# Hand Slightly Inside the Coat



## Scotty32 (Jun 25, 2011)

A friend showed a picture of his grandfather at lodge with his hand slightly inside his coat. I noticed also that other masons throughout the years have done the years (Washington, Napoleon, etc) have done the same. 
In the Archives of Brazos Union I found this photo of one of our Past Masters.







Is there something it alludes to that I am missing?


----------



## Bro. Stewart P.M. (Jun 25, 2011)

My Brother, this could be simply due to the amount of time that one would have to stand "posed" for a painting or photo to be completed. Some place for ones hand to rest for an extended period of time.

If memory serves me correctly the old tin-type images took over an hour of exposure to "take".


----------



## Benton (Jun 25, 2011)

According to Wikipedia (for what it's worth) that's a gesture that originates from Classical times, when Aeschines, founder of a school for rhetoric, suggested that speaking with an arm outside one's toga was rude. Since people back then were much more classically trained than we are today, I could see that as being plausible.

http://en.wikipedia.org/wiki/Hand-in-waistcoat


----------



## Scotty32 (Jun 25, 2011)

Thanks guys. Think I will do the same for my Master photo


----------



## chancerobinson (Jun 25, 2011)

If it was good enough for Henry B., it's good enough for me.


----------



## jwhoff (Jun 26, 2011)

I don't have much to say about this.  Guess I should ware a coat more often.


----------



## Jacob Johnson (Jun 27, 2011)

I seem to remember being told that, in the famous painting, Napoleon was actually holding a bullet wound that used to flare up. Anyone know if that's just a legend?


----------



## JJones (Jun 27, 2011)

Jacob Johnson said:


> I seem to remember being told that, in the famous painting, Napoleon was actually holding a bullet wound that used to flare up. Anyone know if that's just a legend?


 
Who knows?  I heard a similar tale that he placed his hand in his coat because he had appendix (sp?) problems.  I don't think anyone knows for sure. :wink:


----------



## jwhoff (Jun 29, 2011)

Indigestion?  Parisian food is quite rich you know.

Of course, I heard Waterloo was a bitter pill to swallow.


----------



## chancerobinson (Jun 29, 2011)

I couldn't resist the urge to post a little Stonewall Jackson ...

[video=youtube;41u3_vyAJTk]http://www.youtube.com/watch?v=41u3_vyAJTk&feature=related[/video]


----------



## MikeMay (Jun 30, 2011)

jwhoff said:


> Of course, I heard Waterloo was a bitter pill to swallow.

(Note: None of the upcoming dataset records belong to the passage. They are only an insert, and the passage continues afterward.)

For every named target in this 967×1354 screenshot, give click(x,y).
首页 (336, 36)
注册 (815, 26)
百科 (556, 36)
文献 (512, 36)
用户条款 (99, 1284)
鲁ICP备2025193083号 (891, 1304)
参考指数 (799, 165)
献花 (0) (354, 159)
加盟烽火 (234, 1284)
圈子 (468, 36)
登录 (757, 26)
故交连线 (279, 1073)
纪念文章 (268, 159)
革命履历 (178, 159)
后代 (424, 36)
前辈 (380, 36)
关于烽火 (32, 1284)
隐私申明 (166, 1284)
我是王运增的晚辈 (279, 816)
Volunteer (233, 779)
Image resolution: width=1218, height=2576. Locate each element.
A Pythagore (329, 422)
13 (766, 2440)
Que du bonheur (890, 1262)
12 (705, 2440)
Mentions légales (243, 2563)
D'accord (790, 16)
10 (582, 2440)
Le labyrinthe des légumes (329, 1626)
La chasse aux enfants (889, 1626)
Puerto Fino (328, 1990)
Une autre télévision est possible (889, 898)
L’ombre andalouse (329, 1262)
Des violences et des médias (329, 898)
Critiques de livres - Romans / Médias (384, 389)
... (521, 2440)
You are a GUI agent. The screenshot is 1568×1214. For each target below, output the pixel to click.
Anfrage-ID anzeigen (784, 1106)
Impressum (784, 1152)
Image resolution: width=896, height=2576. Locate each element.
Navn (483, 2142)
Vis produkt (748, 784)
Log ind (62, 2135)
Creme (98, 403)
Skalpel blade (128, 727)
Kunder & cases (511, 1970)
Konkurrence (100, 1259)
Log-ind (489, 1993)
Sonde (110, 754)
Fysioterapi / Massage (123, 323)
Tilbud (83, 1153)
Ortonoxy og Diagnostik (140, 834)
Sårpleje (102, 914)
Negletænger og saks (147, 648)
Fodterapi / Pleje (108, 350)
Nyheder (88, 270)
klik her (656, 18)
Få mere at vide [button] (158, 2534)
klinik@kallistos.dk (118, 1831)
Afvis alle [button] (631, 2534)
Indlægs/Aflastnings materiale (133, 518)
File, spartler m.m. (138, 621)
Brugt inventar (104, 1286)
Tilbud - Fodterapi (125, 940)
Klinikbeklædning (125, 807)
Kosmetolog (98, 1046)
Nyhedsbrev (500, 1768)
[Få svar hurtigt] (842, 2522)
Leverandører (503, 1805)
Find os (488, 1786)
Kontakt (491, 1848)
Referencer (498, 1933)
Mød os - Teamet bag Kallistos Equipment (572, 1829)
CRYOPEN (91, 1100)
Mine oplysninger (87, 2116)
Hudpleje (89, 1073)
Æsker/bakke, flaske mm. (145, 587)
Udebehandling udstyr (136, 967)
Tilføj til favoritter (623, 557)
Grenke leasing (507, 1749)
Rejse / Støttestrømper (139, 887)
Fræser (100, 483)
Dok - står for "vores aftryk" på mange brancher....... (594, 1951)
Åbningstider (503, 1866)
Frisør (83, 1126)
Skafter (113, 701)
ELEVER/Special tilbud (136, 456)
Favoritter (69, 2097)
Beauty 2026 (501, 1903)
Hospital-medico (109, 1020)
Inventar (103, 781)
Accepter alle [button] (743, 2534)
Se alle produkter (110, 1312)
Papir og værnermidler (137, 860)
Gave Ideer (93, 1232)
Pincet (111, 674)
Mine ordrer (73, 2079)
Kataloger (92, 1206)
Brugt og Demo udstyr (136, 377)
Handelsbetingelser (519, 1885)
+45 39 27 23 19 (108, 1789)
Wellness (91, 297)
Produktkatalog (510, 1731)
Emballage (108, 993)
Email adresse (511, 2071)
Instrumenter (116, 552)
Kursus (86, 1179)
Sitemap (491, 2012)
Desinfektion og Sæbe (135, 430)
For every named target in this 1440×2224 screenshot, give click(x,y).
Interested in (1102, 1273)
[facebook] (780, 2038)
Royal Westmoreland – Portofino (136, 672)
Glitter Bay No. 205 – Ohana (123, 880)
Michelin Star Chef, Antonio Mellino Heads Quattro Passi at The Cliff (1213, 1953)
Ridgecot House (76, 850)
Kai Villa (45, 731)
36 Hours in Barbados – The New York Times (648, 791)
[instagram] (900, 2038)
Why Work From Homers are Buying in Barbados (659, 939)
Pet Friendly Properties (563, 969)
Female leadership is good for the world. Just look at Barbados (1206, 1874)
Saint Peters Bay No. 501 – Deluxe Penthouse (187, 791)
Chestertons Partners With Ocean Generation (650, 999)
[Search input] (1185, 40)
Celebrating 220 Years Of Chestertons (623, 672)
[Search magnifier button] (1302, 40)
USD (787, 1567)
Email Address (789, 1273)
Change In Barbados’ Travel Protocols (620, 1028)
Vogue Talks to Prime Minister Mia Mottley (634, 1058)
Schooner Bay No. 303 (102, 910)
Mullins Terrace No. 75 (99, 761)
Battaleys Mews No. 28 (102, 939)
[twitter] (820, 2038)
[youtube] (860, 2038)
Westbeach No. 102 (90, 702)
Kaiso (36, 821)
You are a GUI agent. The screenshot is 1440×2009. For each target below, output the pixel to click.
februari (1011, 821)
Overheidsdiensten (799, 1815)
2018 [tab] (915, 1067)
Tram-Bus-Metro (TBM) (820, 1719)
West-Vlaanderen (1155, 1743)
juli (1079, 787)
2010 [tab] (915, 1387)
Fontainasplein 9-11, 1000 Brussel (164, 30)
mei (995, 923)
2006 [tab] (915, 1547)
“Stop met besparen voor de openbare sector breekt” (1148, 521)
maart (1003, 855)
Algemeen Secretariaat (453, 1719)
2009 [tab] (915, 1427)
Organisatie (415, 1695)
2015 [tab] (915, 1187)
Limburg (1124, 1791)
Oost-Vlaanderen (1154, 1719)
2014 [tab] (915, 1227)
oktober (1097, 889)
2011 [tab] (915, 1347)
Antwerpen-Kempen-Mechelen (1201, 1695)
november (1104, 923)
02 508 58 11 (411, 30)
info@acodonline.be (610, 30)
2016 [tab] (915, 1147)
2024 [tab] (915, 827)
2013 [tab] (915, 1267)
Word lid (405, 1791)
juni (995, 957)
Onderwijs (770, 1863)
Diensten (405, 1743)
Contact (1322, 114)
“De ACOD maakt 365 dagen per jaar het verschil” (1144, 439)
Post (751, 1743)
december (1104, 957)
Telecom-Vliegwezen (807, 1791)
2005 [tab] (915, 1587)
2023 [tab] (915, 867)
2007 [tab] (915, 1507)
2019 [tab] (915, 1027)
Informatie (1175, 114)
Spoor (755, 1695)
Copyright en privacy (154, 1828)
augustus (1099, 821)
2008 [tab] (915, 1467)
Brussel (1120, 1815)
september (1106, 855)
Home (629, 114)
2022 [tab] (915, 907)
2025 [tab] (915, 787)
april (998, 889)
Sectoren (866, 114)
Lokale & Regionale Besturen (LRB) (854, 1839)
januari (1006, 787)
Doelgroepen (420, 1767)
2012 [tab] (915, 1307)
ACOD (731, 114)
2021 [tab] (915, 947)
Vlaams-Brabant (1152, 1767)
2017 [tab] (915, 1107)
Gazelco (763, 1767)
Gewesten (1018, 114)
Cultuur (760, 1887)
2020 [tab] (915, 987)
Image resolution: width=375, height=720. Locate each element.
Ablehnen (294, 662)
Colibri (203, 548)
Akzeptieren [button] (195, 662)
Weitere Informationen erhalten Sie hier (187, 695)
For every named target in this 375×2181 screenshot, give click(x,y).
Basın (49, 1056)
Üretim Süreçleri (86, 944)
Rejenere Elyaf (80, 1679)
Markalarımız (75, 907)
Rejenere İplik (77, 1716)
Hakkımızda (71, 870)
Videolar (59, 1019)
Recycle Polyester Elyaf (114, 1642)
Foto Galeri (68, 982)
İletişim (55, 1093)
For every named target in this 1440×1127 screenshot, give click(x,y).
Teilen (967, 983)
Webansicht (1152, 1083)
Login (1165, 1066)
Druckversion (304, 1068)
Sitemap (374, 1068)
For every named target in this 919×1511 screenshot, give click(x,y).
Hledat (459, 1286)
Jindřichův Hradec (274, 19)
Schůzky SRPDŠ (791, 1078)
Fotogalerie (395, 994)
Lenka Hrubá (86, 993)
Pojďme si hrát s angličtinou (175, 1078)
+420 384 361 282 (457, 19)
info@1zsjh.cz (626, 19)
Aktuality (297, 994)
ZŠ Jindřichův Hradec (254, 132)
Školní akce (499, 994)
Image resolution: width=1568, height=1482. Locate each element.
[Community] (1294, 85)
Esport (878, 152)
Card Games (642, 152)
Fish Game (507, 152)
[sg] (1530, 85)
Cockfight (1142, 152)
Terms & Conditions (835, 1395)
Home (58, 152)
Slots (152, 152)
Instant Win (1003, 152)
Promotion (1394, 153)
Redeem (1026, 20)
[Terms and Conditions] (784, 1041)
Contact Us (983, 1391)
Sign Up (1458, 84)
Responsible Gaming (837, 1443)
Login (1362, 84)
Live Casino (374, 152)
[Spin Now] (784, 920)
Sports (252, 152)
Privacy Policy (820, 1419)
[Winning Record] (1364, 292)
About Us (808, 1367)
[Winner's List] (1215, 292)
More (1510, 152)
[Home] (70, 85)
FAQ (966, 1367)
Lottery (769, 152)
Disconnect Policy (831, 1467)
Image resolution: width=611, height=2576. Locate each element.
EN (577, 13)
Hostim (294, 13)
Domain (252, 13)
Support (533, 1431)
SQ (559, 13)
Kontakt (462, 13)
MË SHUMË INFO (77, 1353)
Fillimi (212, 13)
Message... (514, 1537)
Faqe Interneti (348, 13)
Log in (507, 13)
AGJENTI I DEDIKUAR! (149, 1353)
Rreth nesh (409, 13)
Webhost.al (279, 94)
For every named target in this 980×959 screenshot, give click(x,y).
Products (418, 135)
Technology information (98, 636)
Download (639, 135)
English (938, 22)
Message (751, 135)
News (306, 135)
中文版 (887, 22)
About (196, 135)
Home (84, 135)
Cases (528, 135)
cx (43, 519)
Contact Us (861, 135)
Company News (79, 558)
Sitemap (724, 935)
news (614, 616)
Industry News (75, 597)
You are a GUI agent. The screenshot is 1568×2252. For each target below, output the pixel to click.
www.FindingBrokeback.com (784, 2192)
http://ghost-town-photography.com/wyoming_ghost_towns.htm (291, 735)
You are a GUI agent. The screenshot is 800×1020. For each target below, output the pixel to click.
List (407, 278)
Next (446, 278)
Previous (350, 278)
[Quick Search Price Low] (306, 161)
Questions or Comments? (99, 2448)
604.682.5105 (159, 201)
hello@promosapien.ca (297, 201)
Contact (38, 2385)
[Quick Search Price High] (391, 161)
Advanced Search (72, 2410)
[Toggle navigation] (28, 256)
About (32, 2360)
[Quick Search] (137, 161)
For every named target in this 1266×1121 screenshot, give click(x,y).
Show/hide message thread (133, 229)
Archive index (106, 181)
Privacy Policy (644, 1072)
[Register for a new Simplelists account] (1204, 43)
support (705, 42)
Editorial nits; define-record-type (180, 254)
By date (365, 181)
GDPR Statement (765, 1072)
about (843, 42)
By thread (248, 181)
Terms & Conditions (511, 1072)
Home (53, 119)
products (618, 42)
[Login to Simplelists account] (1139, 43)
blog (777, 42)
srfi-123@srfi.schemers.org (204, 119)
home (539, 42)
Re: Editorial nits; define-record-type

Yeah, that would cause some indigestion for sure....


----------



## Nate C. (Jul 1, 2011)

Maybe his hand got cold?


----------



## jwhoff (Jul 4, 2011)

Nate C. said:


> Maybe his hand got cold?



In Russia?  Maybe that's how he lost count of the _*lost army*_.


----------



## tom268 (Jul 4, 2011)

Hm, to my knowledge, Napoleon was never a mason, at least not Emperor Napoleon. Many of his Generals and Marshalls were, and he forced the Grand Orient to accept his brother as Grand Master.

As far as I learned it in school, the story about the health problems (whaever it was, stomach. liver,) is the most probable.


----------



## jwhoff (Jul 4, 2011)

Not surprised about the health issues.  He did have a lot of gall.

Let's C:  Russia, Egypt, "A"ngland ...


----------



## Jacob Johnson (Jul 5, 2011)

He had a lot of Gaul, too. (sorry, I had to.)


----------



## jwhoff (Jul 7, 2011)

You should have!  And ... yes he did.


----------